Em meio ao aumento das tensões no Oriente Médio, o dólar comercial encerrou a sessão desta sexta-feira (13) em alta, alcançando o maior patamar desde janeiro. A moeda norte-americana subiu 1,41% no dia e fechou cotada a R$ 5,316, enquanto a bolsa brasileira recuou e atingiu a mínima em quase dois meses.

Na máxima do dia, por volta das 16h45 (Brasília UTC-3), o dólar chegou a R$ 5,325. A valorização reflete o aumento da aversão ao risco por parte de investidores diante do agravamento das disputas envolvendo o Irã e ataques realizados por Israel.

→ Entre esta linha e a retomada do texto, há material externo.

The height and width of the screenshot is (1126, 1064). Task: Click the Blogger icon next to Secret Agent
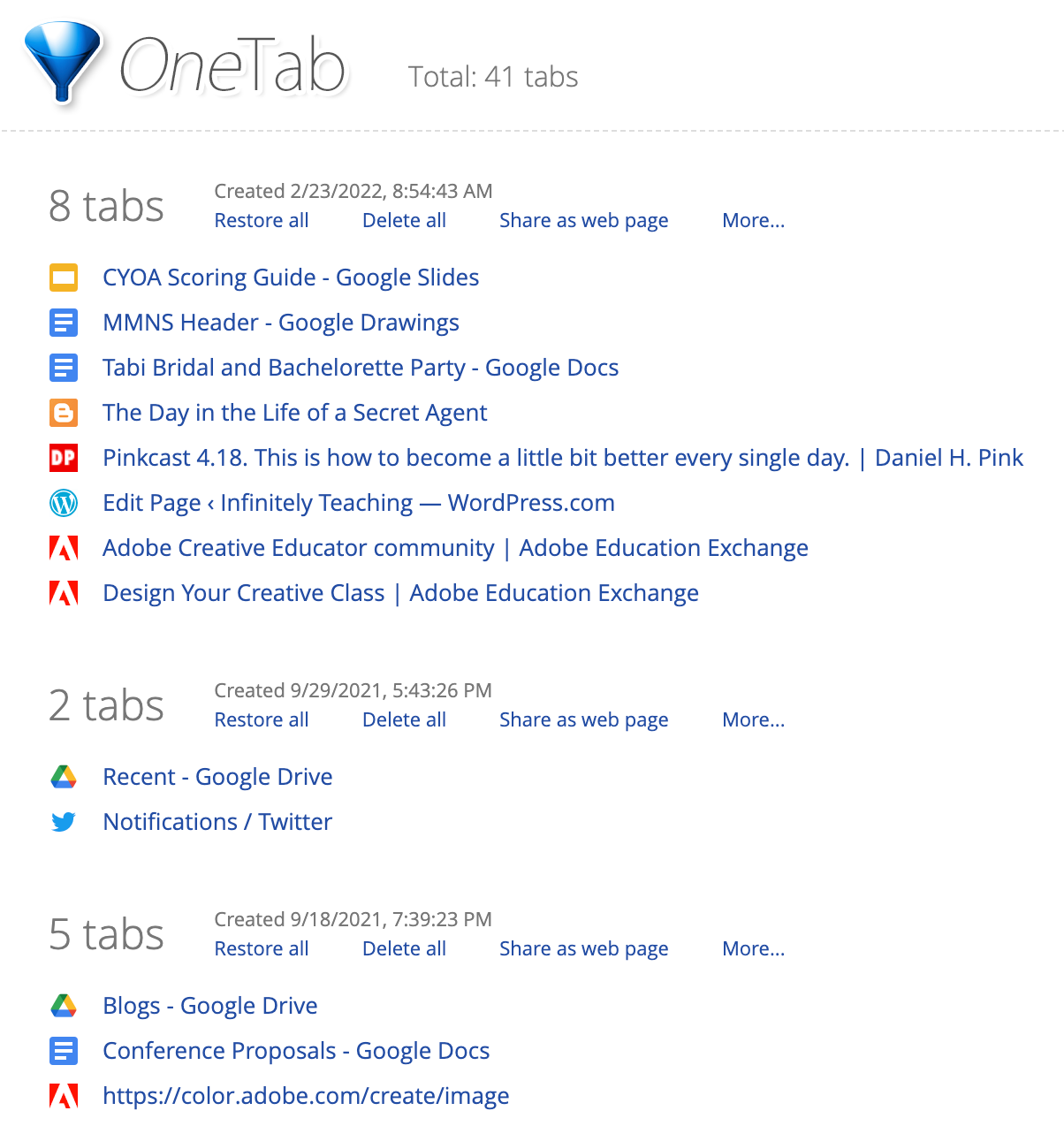tap(64, 413)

Declarações do presidente dos Estados Unidos, Donald Trump, prometendo intensificar ações militares contra o Irã ampliaram as preocupações sobre um conflito mais duradouro e seus impactos sobre os preços da energia.

Na semana, o dólar acumulou alta de 1,38%. Em março, a moeda registra avanço de 3,55%, revertendo parte da queda de 2,16% observada em fevereiro. No acumulado de 2026, entretanto, o dólar mantém desvalorização de cerca de 3,15% frente ao real, após forte recuo nos primeiros meses do ano.

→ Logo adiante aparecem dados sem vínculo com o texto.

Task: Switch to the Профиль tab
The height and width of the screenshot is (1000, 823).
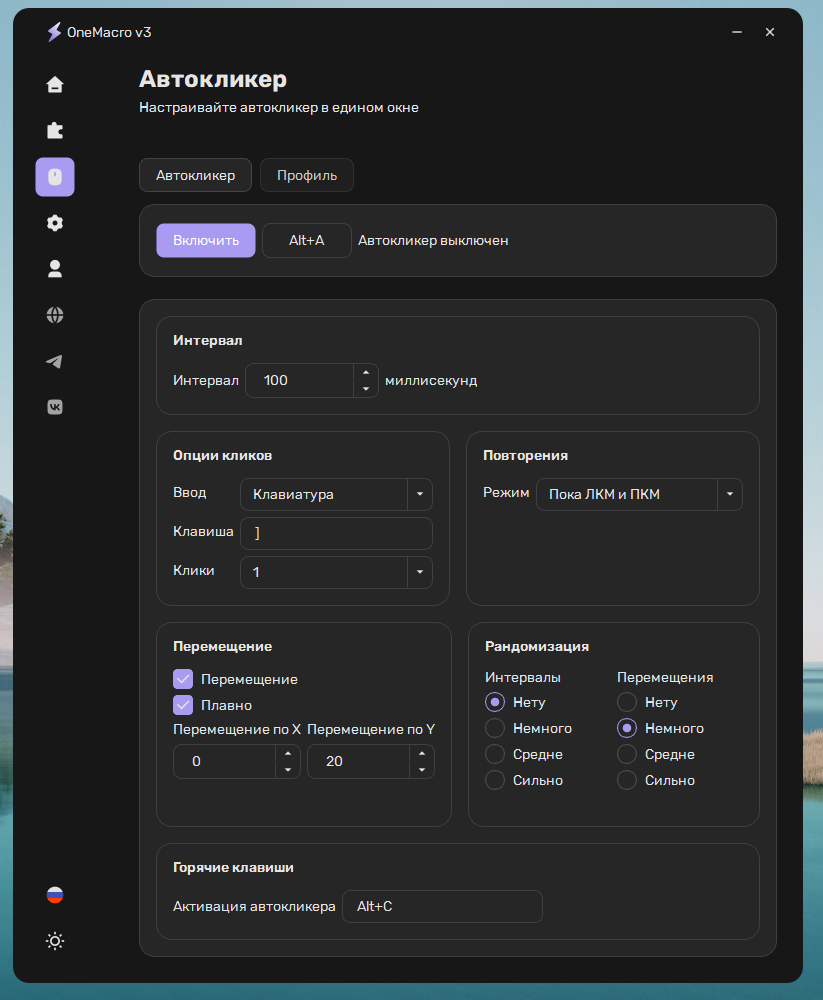Action: [x=307, y=175]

No mercado cambial, o real teve o pior desempenho entre as principais moedas emergentes, com saídas relevantes de recursos do país e compra de dólares por investidores que aproveitaram cotação considerada baixa depois do desempenho positivo do real nos dois primeiros meses do ano.

Intervenção do BC

Pela manhã, o Banco Central realizou uma operação conhecida como “casadão”, vendendo US$ 1 bilhão no mercado à vista e ofertando 20 mil contratos de swap cambial reverso, operação que equivale à compra de dólar futuro. A iniciativa foi adotada diante de sinais de menor liquidez e pressão no cupom cambial.

No exterior, o fortalecimento do dólar também foi refletido pelo avanço do Dollar Index (DXY), que superou os 100 pontos pela primeira vez desde novembro de 2025 e encerrou o dia próximo de 100,5 pontos, com alta semanal superior a 1,6%.

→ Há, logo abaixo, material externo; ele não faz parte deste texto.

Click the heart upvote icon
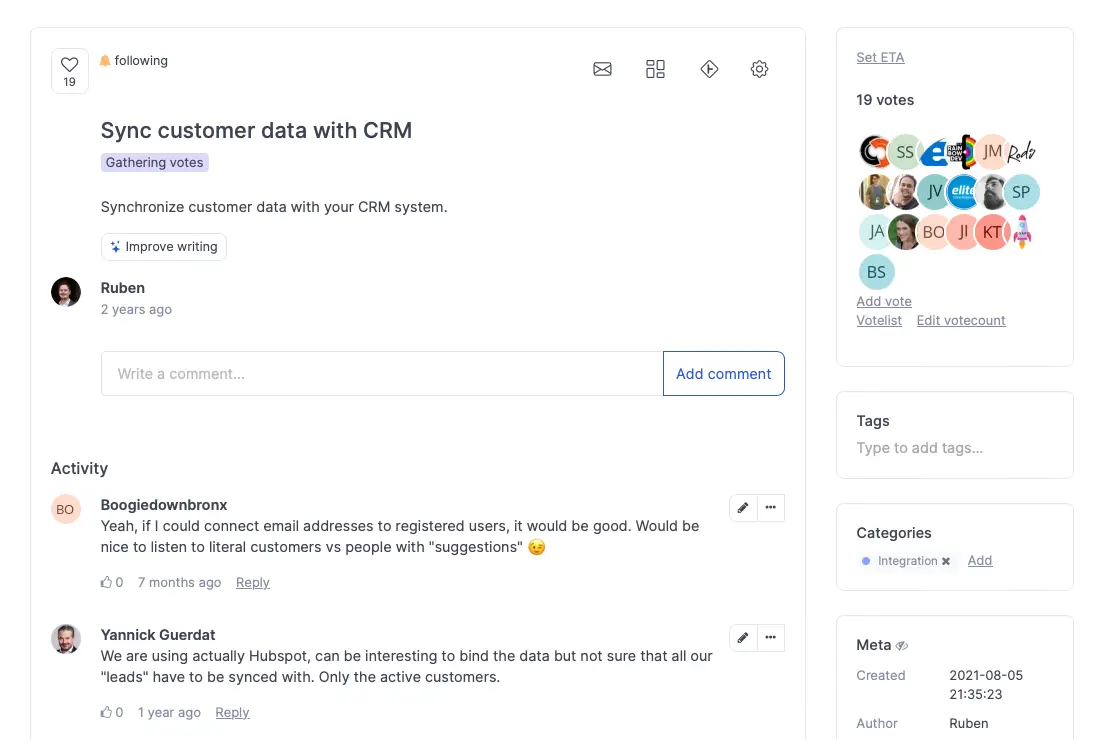1114x752 pixels. [x=69, y=65]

Mercado acionário e petróleo

O Ibovespa caiu 0,91%, encerrando aos 177.653 pontos, nível mais baixo desde 22 de janeiro. Durante a sessão, o índice chegou a operar acima de 178 mil pontos, mas perdeu força na segunda metade do pregão.

O cenário geopolítico também impulsionou o preço do petróleo: o contrato Brent para maio avançou 2,67%, fechando a US$ 103,14 por barril, com ganho semanal de cerca de 11%. A commodity já acumula alta superior a 40% em março e aproximadamente 70% no ano.

A cobertura do episódio contou com informações da Reuters.